As we are doing this, we need to double the national impact of our research enterprise over the next five years, particularly in the programmatic areas where we are developing critical mass. Our target should be the Carnegie designation of "very high" research. Though this goal will require significant growth in faculty positions and doctoral graduates, the "very high" Carnegie research designation is a useful guide. Consider our western peer research institutions of Oregon State, Washington State, and the Universities of Oregon, New Mexico, Arizona, and Utah. Each is classified by the Carnegie Foundation for the Advancement of Teaching as Arts and Sciences/Professions balanced, comprehensive doctoral granting with either a medical school or veterinary school (except the University of Oregon), and Research University Very High. We have the same designations except for the "very high" research category. We soon will be the size of the University of Oregon and Oregon State. Appropriate applications of funds and choices made will determine whether we will move in the directions of development experienced by these Western U. S. peers.

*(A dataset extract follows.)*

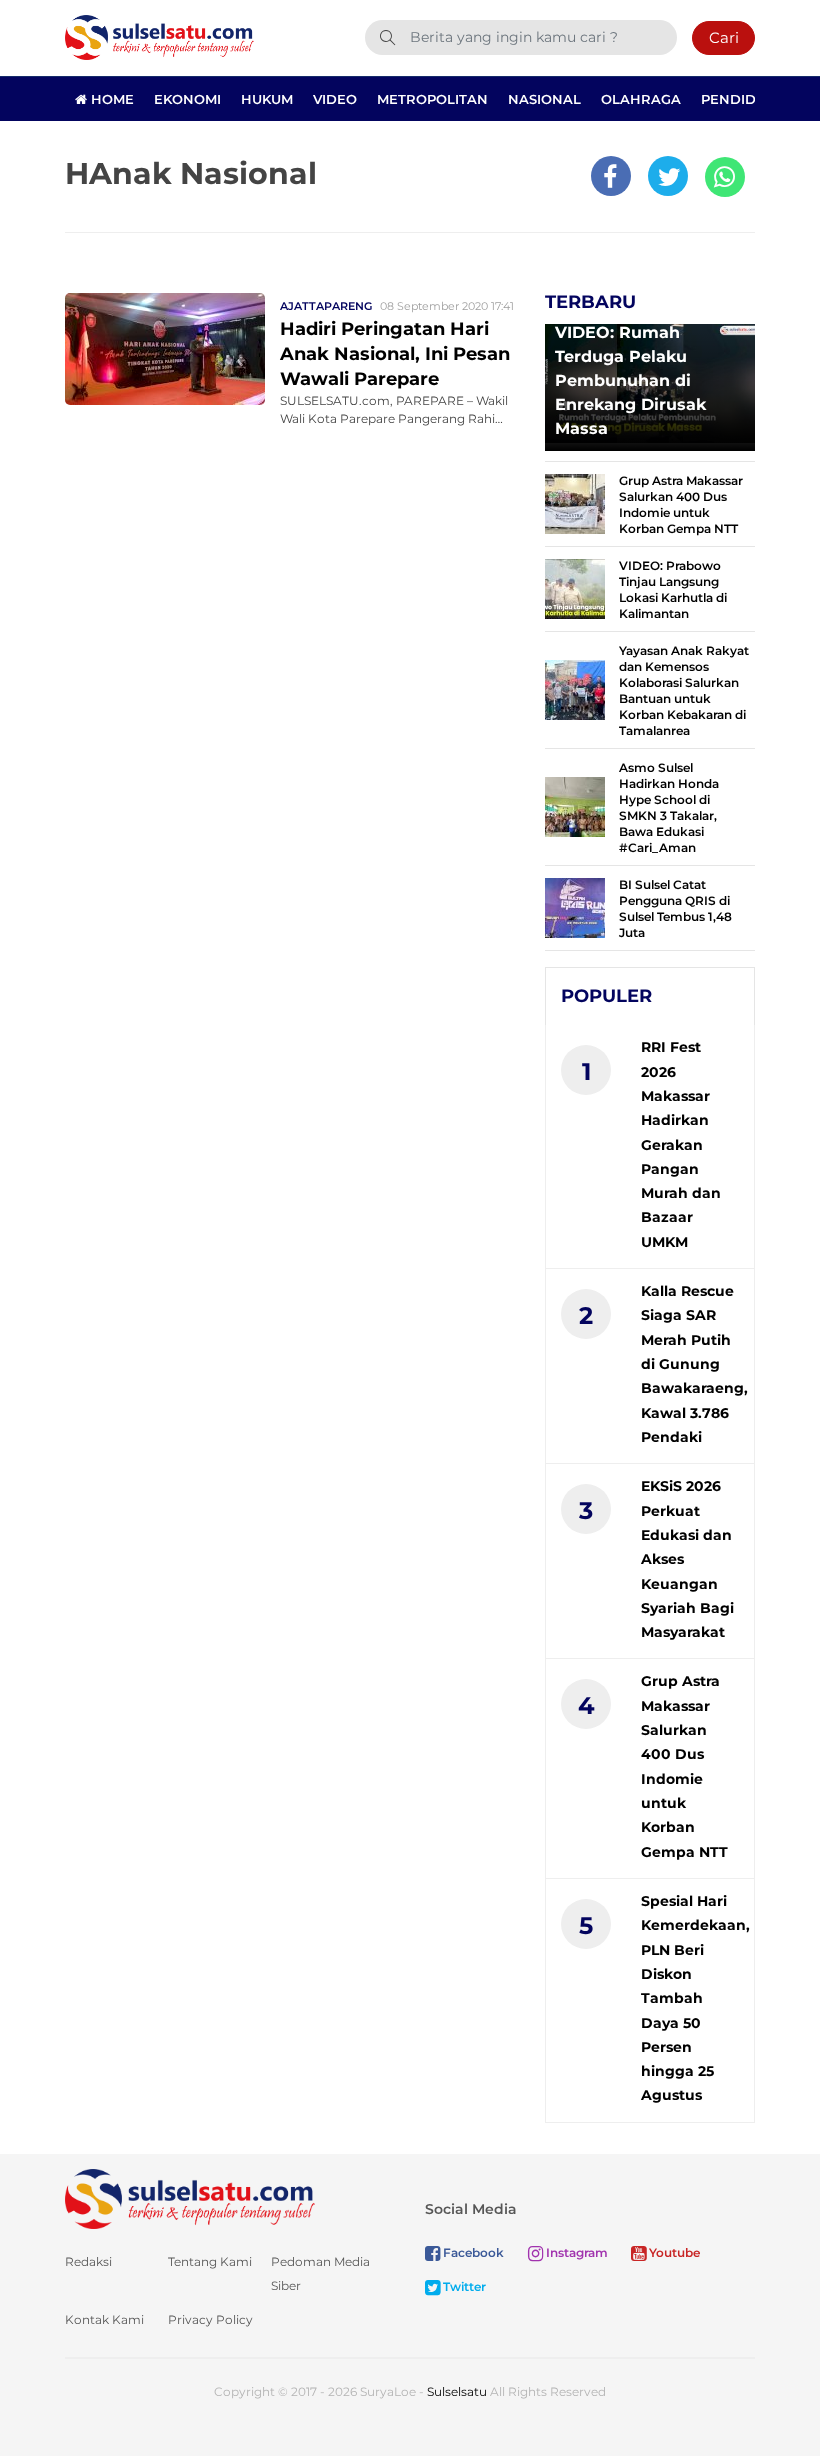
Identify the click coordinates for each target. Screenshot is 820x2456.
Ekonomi (187, 99)
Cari (724, 37)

How do we double the impact? By following these three tactical tracks:

  1. Growing the number of tenured and tenure-track faculty on our campus;
  2. Encouraging the formation of more multi-disciplinary teams in research areas that have potential for "critical mass". Multi-disciplinary approaches will enhance opportunities for our faculty and students, forge productive relationships between research disciplines, funding agencies, and our sister institutions, and partner with industry to support economic development and technology transfer in our region.
  3. Investing in and growing our base of graduate students.

This strategy includes two immediate steps: We're adding more graduate teaching assistant positions and we're increasing our graduate student stipends by $1,500 per year to attract high-quality students from throughout the world. This investment should yield increased graduate enrollment, retention and help fortify our overall research capacity. Increasing research and graduate program capacity has a major, positive impact on the quality of our undergraduate offerings: more graduate teaching assistants directly impact capacity in the classrooms and labs; more research activity increases the opportunities for undergraduate research which our students seek. If we do these things, I believe we can increase the impact of our nationally-competitive and world-improving research programs.


So here we are. We are at a good moment in the history of our University. We've weathered difficult times, and now we are poised to excel in the most competitive arenas. We have a unique intellectual and social ecosystem on this campus. It gives us inherent flexibility in reaching our goal of building a culture of competitive excellence. This is our moment to lead our state ... to be outstanding and to do awe-inspiring work. This is our moment to be bold ... where we must go all in to recruit more students in order to build our University; to graduate more students; to grow our faculty faster than student growth; to re-balance faculty workload to meet nationally competitive teaching loads; to build research and graduate programs to move toward the Carnegie Very High Research ranking like our peer institutions in the West.

If our recent history is any indication, we are capable of all these things ... and so much more. I want to wish all of you a very successful 2013-2014 academic year. Go Pack, and thank you all for being here today.